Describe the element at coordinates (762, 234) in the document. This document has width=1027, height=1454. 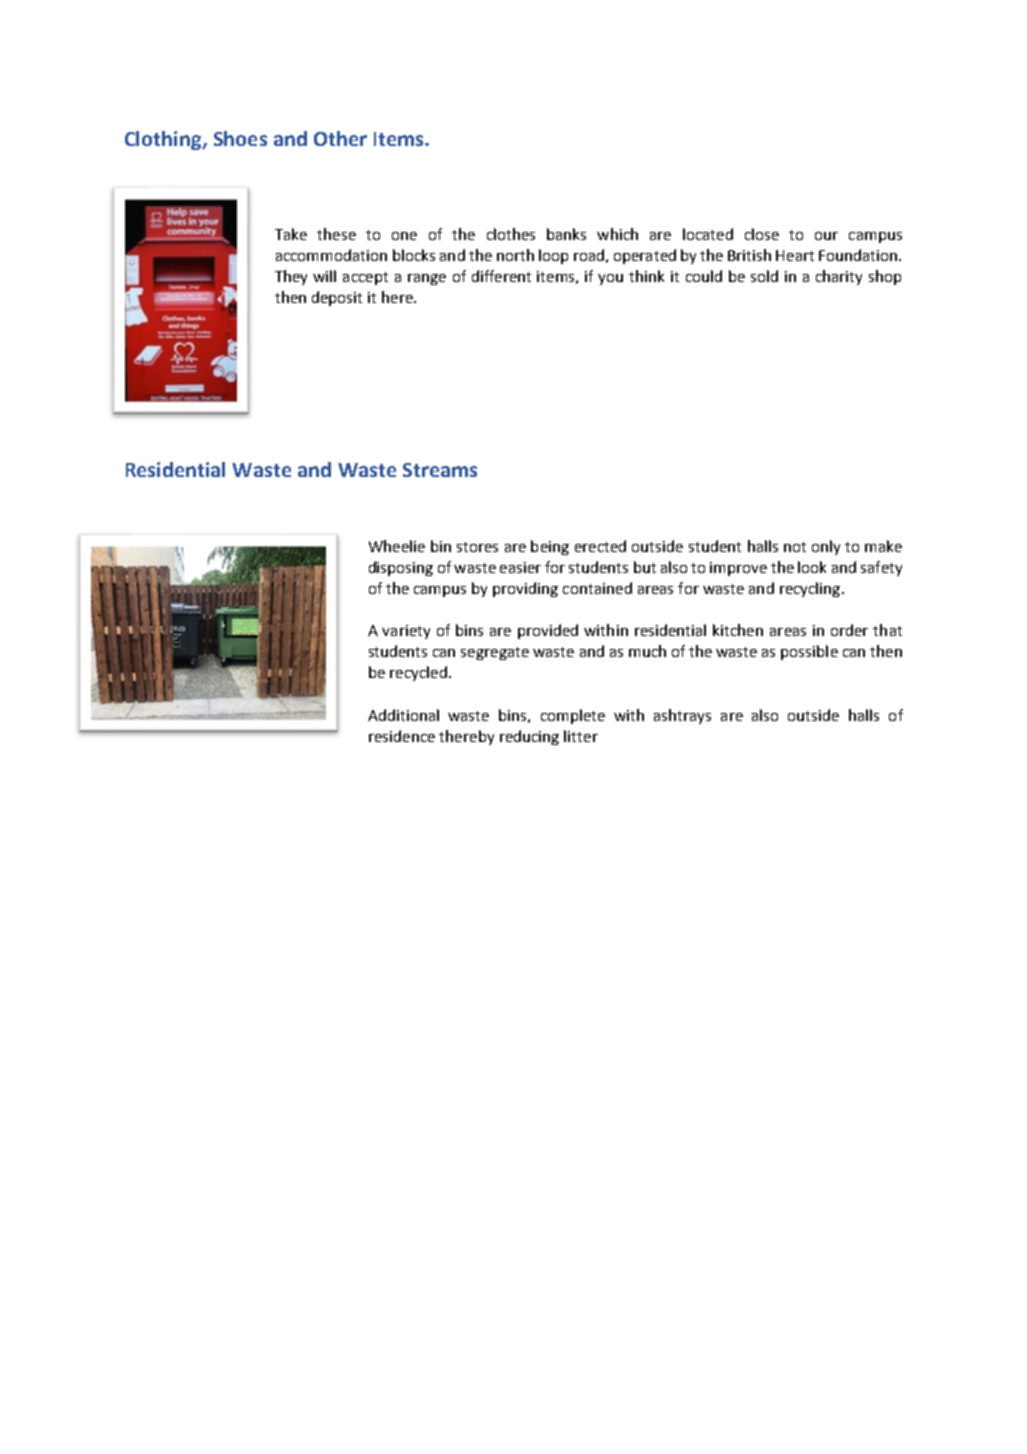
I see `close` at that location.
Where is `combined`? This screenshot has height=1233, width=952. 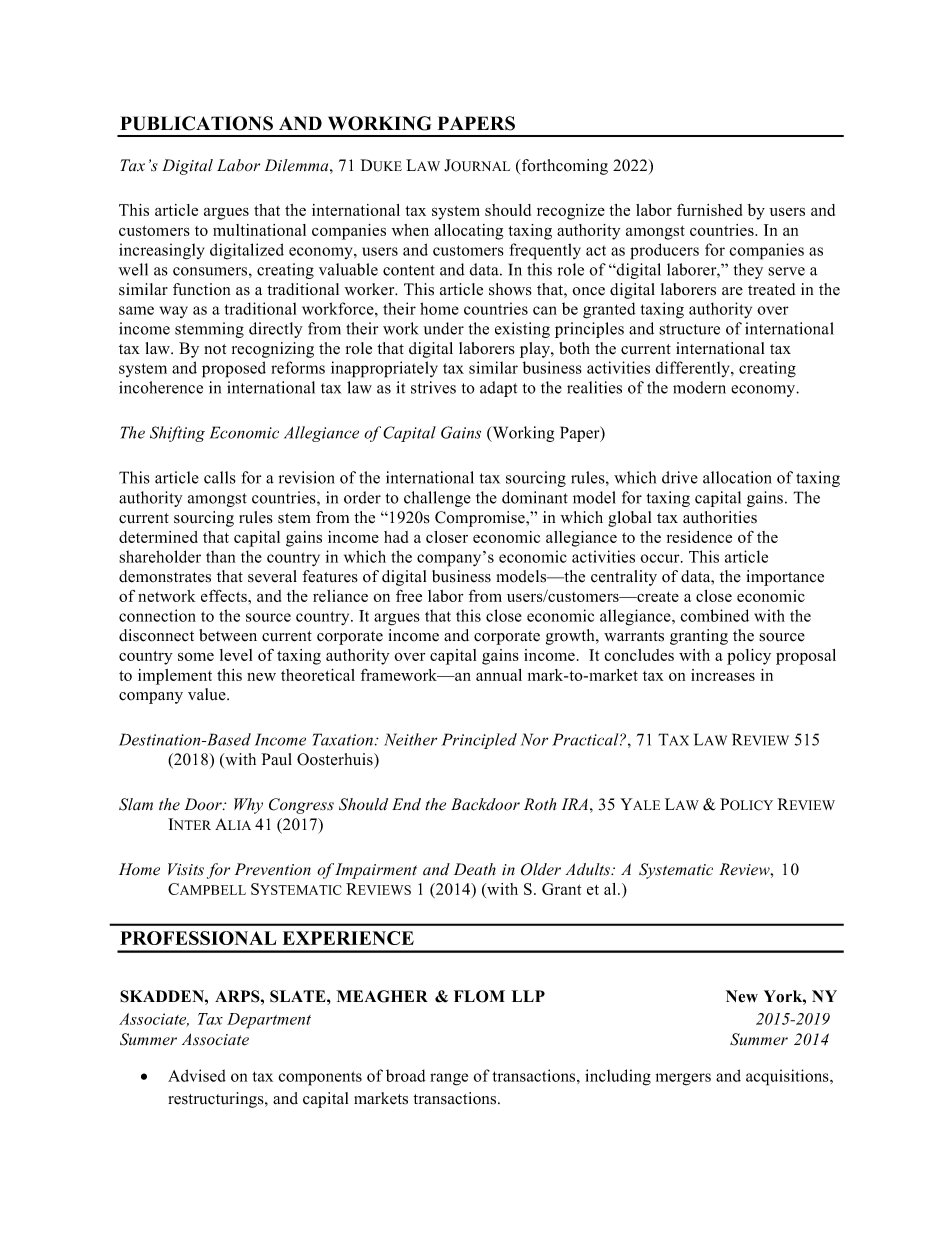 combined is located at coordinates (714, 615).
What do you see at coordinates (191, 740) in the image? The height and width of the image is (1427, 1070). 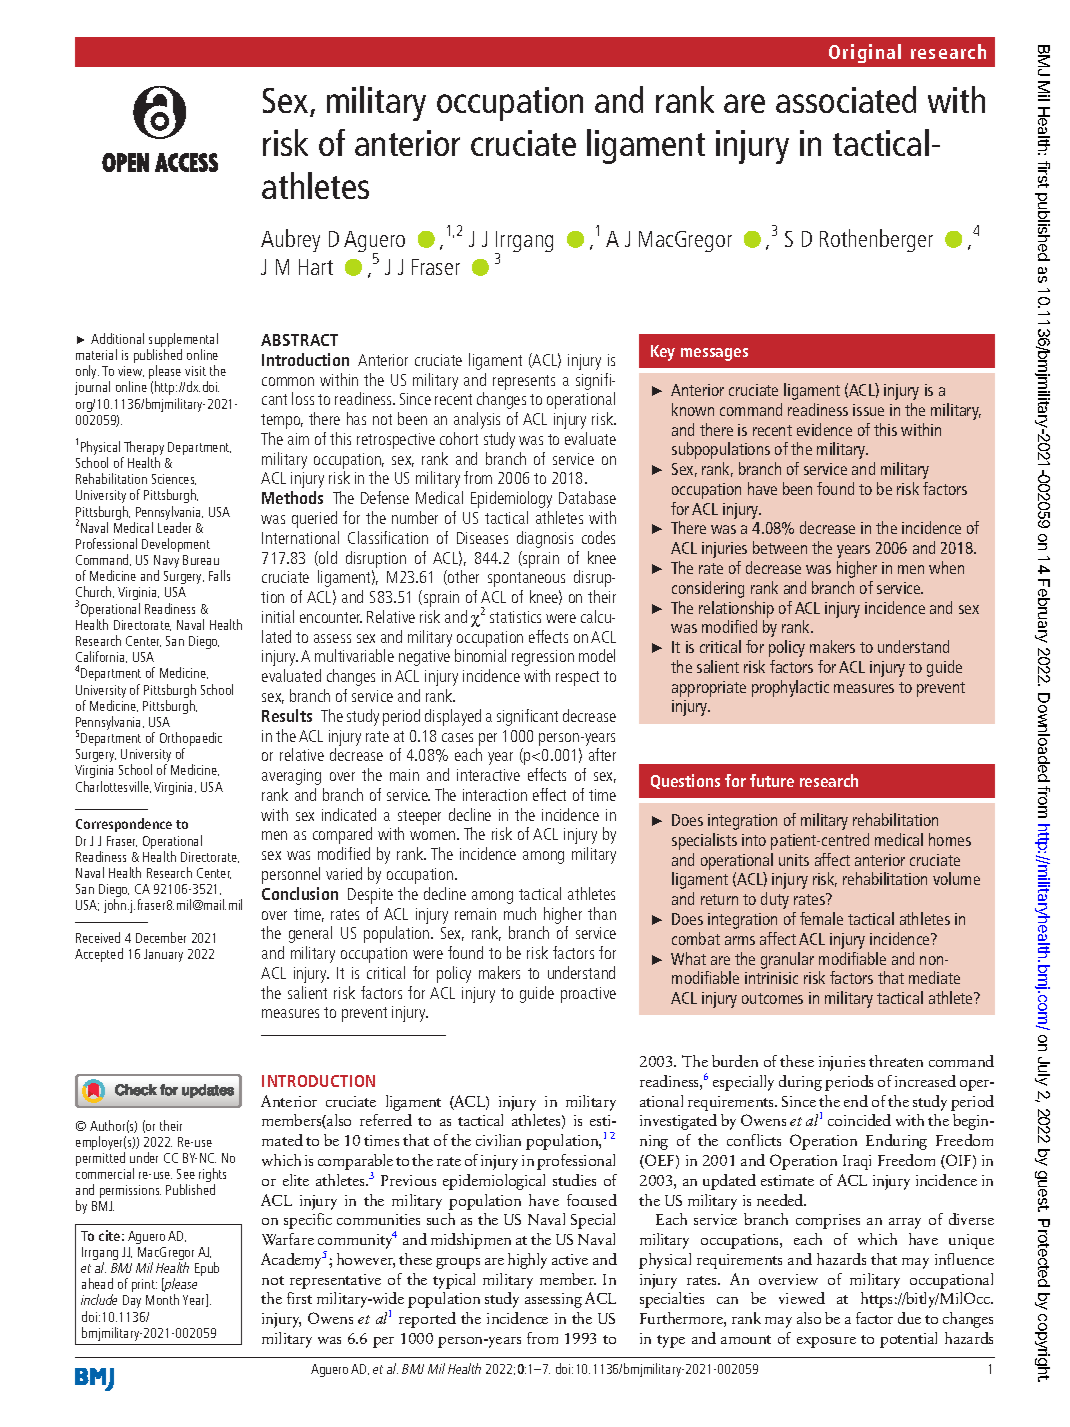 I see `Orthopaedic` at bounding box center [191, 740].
--
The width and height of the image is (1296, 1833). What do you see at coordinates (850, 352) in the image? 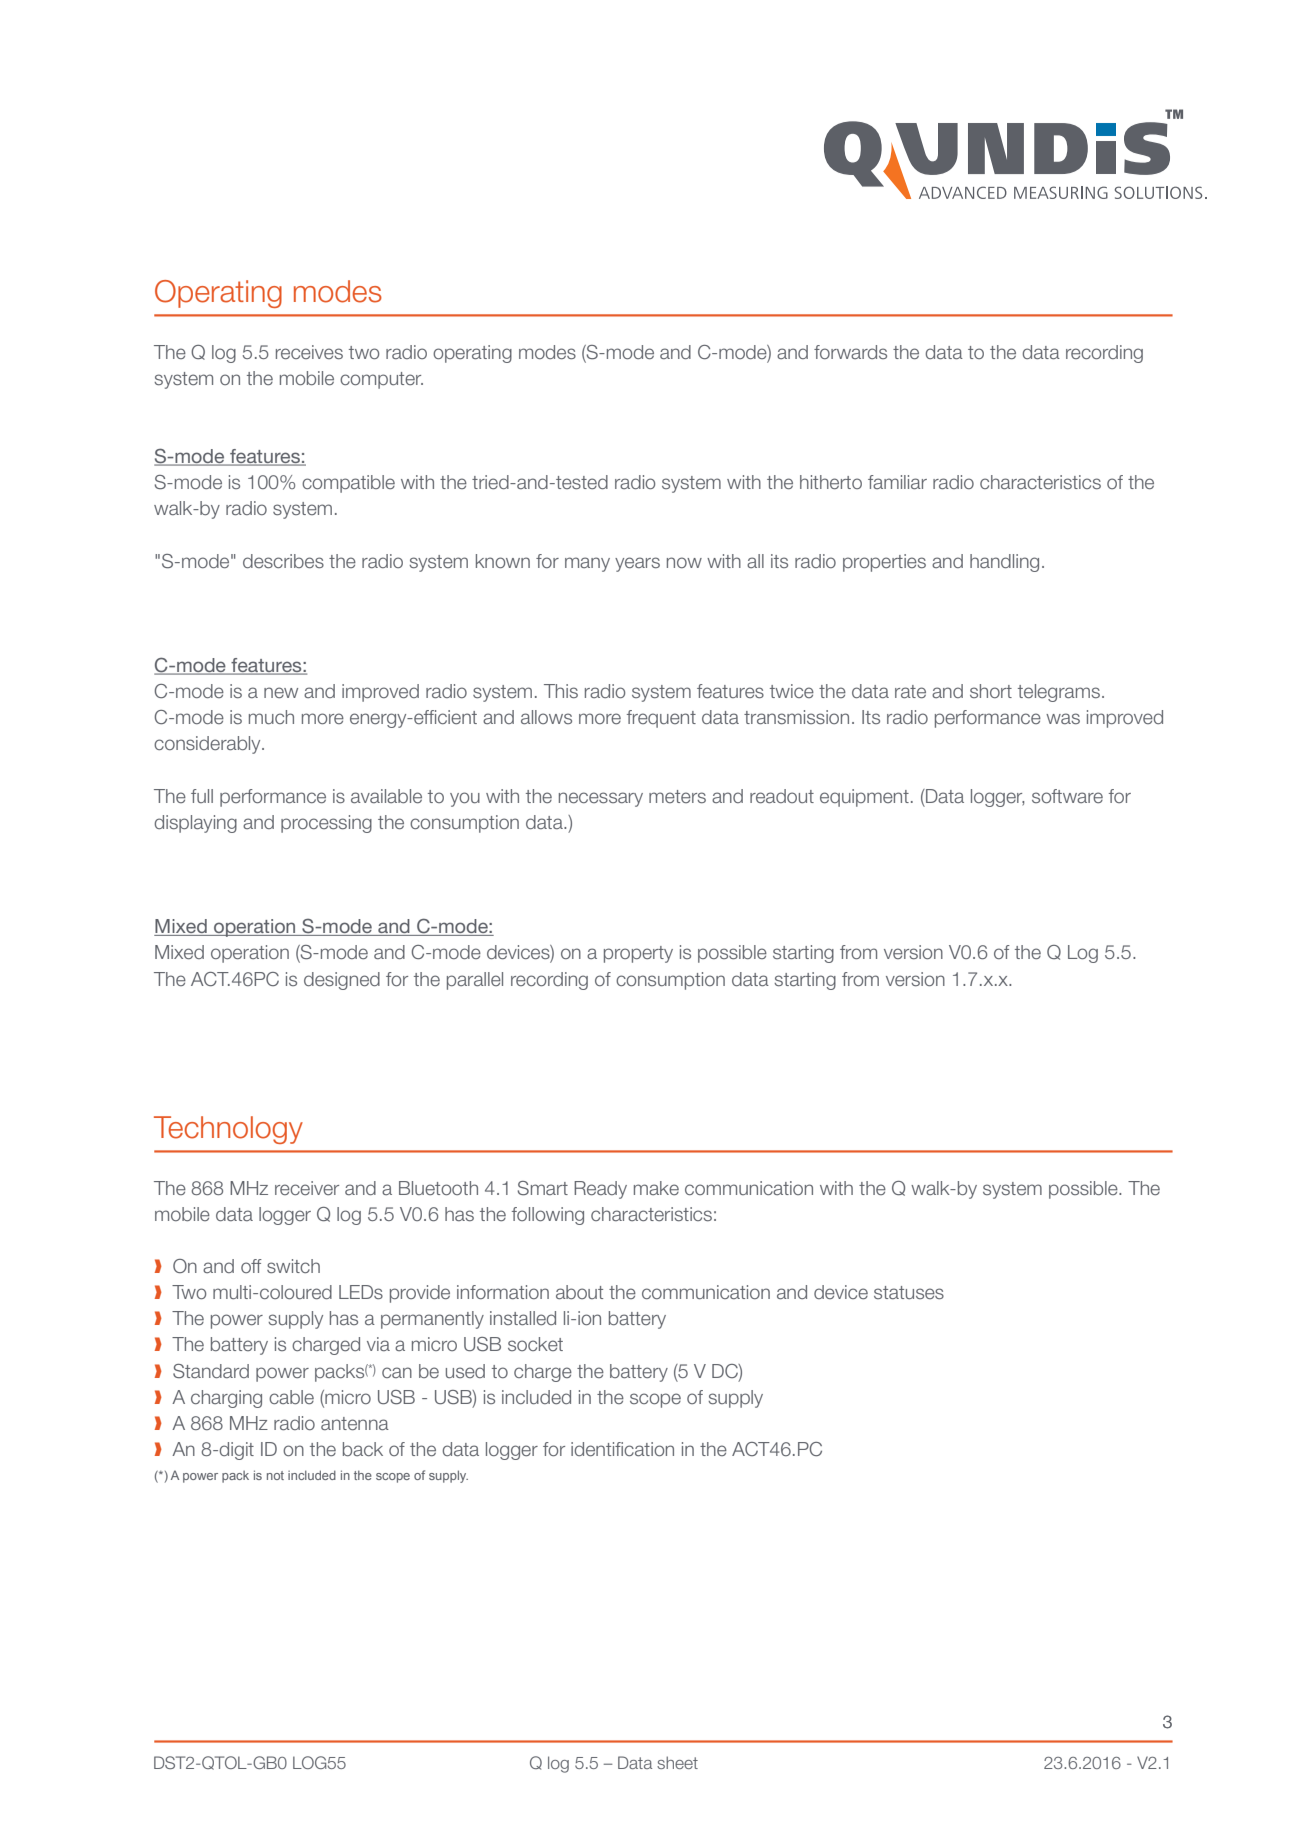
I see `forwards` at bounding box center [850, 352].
* * *
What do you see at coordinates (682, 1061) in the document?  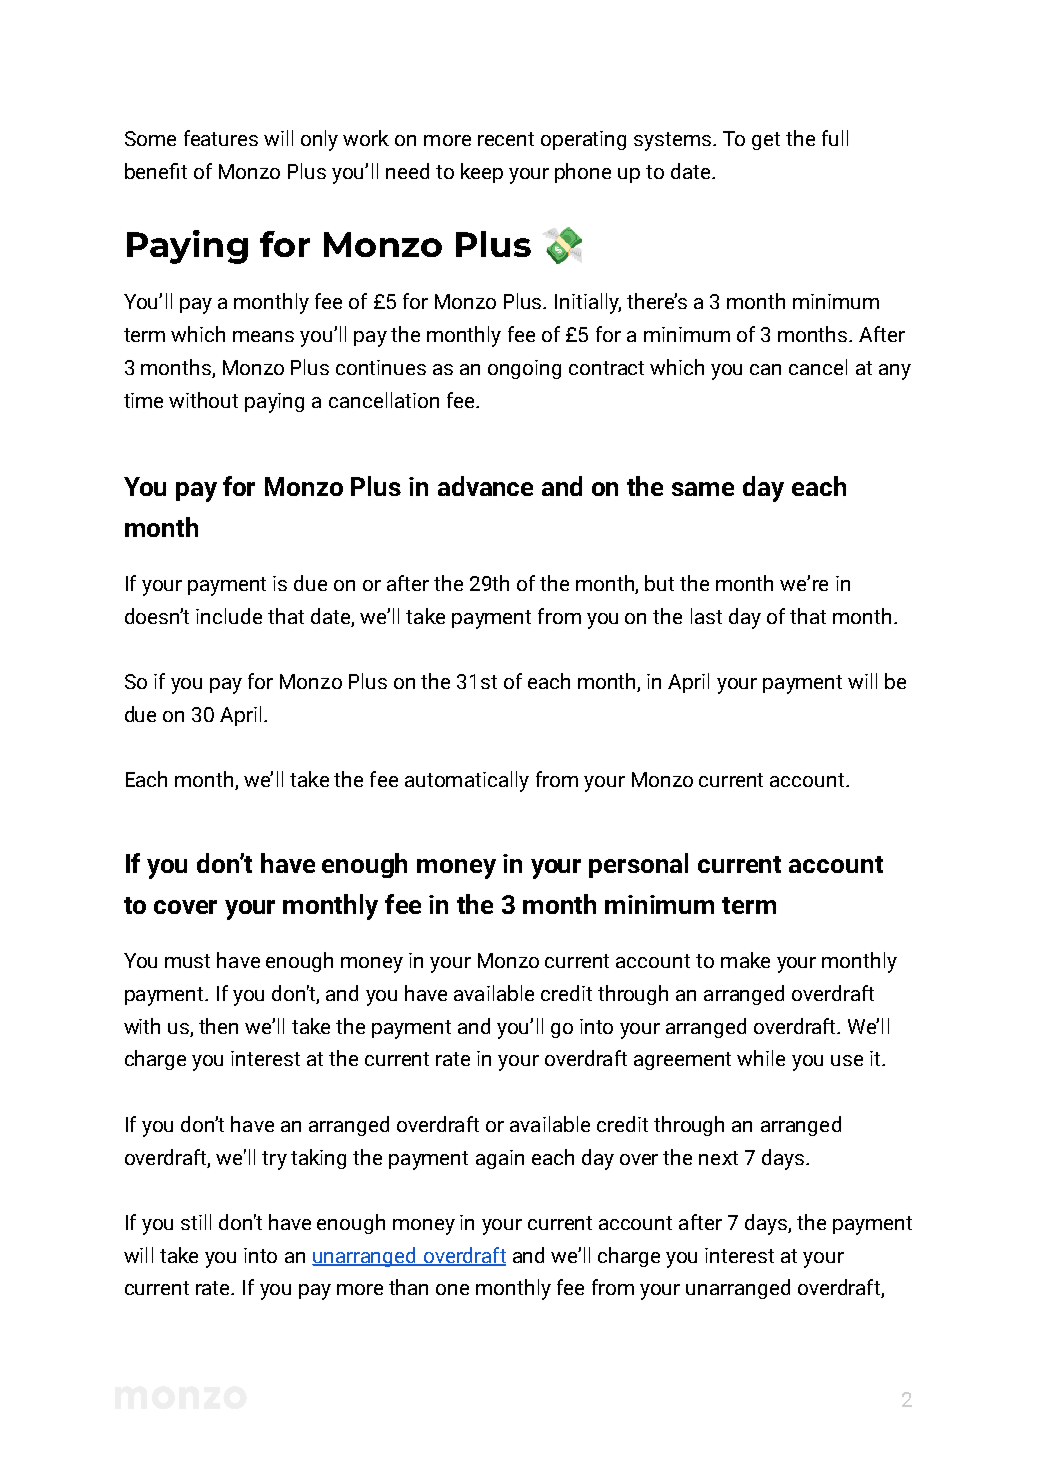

[Task statement]:
Please swap "image" for "page" in the entries from the line with "The width and" to the line with "center [850, 352].", and give back only those lines, with nothing else changed and the pictures left out.

[Problem solution]:
The width and height of the page is (1296, 1833). What do you see at coordinates (850, 352) in the page? 
I see `forwards` at bounding box center [850, 352].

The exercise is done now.